- [What is needed] Take the line containing "Viewport: 1253px width, 573px" and every line after it to the end of the records, and copy them exactly, excluding pictures.

.....

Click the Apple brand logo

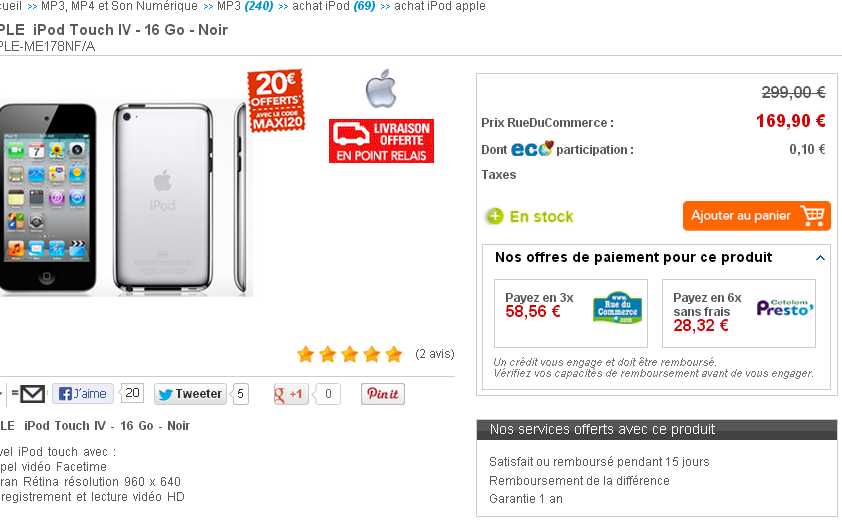tap(381, 89)

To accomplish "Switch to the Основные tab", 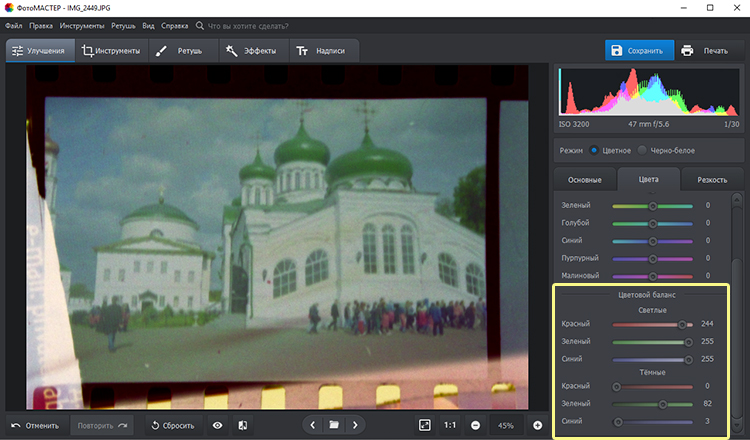I will click(x=585, y=180).
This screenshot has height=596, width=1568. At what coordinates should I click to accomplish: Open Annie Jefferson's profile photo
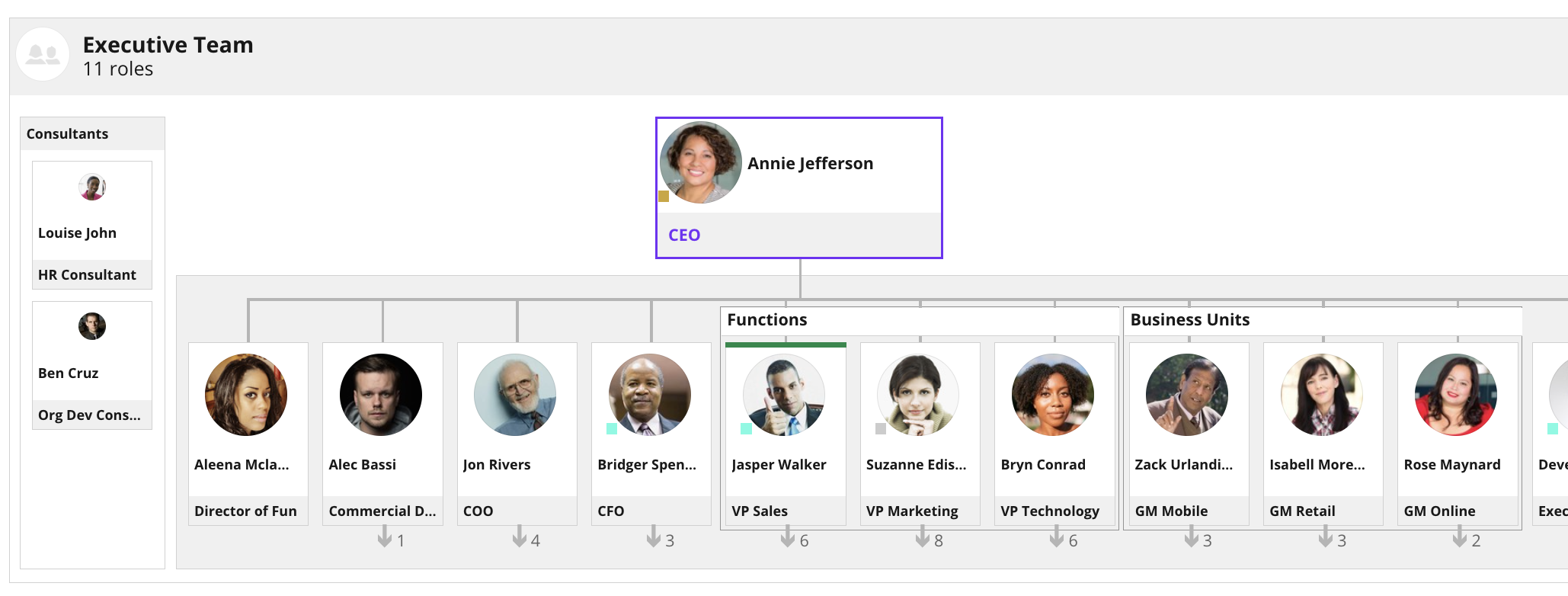point(700,162)
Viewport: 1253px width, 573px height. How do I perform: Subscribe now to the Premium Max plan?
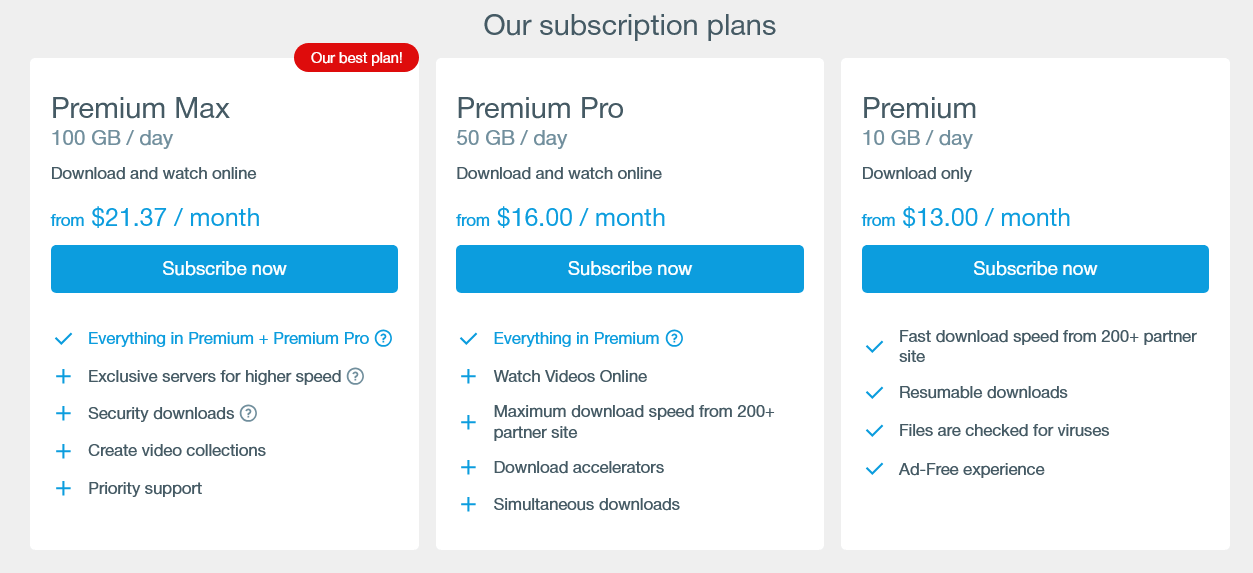224,269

.....

- [Final answer]
Viewport: 1253px width, 573px height. How do I perform: Subscribe now to the Premium Max plan?
224,269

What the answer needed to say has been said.